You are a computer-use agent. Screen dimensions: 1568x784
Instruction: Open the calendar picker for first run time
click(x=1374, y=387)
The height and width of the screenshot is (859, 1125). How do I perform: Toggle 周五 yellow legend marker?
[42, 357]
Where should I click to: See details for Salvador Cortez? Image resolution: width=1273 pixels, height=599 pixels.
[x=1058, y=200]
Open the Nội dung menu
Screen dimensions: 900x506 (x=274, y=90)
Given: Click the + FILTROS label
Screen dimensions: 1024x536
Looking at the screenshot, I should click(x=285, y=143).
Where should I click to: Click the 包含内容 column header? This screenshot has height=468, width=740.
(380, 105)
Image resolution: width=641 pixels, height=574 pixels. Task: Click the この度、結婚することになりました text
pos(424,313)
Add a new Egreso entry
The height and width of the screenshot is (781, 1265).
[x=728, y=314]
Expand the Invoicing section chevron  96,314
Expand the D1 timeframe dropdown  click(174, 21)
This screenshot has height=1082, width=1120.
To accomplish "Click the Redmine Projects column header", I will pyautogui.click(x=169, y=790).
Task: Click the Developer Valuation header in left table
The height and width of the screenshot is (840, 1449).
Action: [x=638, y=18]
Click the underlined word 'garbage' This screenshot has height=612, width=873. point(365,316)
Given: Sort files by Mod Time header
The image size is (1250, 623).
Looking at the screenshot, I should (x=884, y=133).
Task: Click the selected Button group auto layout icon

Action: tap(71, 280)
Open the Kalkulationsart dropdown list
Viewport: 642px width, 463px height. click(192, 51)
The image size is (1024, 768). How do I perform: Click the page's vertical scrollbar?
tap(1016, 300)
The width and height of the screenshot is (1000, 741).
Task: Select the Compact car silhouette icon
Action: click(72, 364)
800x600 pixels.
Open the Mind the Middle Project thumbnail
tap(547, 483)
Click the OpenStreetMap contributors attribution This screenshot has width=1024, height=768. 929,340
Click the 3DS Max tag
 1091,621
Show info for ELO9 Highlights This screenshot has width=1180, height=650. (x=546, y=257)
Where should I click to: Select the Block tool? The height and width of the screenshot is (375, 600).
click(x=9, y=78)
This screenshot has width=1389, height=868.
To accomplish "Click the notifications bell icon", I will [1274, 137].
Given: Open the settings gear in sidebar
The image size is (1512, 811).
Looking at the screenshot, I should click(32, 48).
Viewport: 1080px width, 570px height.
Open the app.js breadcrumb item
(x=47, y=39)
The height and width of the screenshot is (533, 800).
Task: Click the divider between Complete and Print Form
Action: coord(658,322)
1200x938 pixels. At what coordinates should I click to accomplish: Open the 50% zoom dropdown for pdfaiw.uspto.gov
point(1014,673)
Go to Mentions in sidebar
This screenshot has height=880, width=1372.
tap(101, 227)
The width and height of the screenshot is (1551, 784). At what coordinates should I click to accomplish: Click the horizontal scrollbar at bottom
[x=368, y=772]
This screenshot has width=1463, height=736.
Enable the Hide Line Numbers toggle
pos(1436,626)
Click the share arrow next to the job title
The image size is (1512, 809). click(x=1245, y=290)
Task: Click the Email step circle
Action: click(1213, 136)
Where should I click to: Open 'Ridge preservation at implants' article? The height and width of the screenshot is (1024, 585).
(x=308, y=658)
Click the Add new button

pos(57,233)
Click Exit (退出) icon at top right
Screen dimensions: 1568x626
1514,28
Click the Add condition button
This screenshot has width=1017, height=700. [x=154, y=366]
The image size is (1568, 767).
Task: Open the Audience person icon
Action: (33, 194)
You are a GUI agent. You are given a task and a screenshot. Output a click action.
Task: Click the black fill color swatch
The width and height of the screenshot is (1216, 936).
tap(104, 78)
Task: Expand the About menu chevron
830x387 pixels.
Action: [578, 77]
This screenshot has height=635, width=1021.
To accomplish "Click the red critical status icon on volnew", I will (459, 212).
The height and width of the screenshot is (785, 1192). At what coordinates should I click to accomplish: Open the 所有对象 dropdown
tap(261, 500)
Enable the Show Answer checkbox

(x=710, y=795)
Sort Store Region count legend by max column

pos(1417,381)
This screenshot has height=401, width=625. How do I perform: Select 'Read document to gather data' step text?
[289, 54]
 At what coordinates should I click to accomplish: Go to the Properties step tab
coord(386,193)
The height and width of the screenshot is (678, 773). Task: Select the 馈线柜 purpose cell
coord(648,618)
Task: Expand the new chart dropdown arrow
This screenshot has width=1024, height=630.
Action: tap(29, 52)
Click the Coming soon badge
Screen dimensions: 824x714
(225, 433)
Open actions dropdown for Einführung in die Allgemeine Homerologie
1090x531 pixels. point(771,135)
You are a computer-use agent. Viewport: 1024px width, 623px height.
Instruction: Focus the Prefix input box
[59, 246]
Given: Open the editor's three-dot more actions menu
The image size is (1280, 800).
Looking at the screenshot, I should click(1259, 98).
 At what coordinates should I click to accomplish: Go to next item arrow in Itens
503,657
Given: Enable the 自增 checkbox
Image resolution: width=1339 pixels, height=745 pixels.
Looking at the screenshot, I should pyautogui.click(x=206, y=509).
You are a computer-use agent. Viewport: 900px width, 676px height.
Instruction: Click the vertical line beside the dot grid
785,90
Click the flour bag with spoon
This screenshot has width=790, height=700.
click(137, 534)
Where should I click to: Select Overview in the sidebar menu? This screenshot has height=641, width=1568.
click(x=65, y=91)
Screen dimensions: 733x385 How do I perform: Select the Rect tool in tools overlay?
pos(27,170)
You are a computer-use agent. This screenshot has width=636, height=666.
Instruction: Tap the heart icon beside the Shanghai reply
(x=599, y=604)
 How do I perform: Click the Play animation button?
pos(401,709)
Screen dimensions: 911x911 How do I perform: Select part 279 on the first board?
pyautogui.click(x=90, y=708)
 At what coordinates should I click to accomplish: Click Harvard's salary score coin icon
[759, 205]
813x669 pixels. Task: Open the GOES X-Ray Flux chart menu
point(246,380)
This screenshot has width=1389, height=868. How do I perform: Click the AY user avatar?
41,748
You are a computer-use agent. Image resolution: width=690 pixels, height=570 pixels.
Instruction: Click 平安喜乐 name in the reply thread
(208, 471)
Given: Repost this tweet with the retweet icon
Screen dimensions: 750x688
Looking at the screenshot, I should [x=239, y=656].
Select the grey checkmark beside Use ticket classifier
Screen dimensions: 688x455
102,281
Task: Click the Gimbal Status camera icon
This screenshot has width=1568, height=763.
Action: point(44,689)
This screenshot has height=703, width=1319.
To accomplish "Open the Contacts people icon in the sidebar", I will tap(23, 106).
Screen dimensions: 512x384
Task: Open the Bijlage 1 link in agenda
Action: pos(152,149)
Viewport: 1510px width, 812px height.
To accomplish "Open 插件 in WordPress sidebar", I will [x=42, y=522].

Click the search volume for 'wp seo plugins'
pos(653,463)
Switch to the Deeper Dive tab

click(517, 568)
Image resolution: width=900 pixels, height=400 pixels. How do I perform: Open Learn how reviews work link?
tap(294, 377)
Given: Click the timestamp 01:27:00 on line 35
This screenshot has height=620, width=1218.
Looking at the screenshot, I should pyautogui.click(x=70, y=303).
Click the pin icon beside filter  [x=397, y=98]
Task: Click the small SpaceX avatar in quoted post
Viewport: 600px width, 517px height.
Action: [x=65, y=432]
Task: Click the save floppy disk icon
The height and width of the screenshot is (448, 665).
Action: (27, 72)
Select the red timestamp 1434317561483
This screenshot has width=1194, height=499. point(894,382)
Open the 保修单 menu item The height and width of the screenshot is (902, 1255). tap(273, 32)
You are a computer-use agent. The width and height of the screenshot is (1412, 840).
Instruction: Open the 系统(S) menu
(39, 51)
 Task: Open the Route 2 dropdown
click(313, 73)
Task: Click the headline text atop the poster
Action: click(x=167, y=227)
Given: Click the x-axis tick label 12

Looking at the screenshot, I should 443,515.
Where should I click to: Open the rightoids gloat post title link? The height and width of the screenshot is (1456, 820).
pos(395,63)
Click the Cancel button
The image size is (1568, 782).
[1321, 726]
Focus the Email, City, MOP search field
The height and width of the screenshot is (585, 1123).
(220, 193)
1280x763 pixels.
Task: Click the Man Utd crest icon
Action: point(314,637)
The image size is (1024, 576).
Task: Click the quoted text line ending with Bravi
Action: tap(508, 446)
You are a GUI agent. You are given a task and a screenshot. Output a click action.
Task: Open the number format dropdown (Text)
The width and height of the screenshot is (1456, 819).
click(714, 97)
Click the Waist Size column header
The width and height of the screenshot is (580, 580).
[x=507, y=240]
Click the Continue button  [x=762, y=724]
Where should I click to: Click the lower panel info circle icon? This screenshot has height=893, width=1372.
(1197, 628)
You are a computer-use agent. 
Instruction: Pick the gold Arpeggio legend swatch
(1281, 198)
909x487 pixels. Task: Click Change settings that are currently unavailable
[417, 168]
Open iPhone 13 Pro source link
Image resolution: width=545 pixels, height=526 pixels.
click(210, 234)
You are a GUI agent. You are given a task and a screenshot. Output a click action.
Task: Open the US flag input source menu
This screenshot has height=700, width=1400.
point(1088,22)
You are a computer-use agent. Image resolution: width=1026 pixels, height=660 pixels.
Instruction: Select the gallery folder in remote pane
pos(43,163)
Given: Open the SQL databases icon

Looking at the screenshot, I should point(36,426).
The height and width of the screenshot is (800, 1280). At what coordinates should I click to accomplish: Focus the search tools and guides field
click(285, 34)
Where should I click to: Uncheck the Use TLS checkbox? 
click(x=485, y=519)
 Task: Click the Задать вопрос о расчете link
◇ ◇ ◇ ◇ ◇
Rewrite everything from the line containing "Click the underlined" down to the line containing "Action: tap(71, 280)", both included, as a Markdown table with the columns Row and Line, numbering each line and leaving out blank lines.

**ANSWER TO THE EXERCISE:**
| Row | Line |
|---|---|
| 1 | Click the underlined word 'garbage' This screenshot has height=612, width=873. point(365,316) |
| 2 | Given: Sort files by Mod Time header |
| 3 | The image size is (1250, 623). |
| 4 | Looking at the screenshot, I should (x=884, y=133). |
| 5 | Task: Click the selected Button group auto layout icon |
| 6 | Action: tap(71, 280) |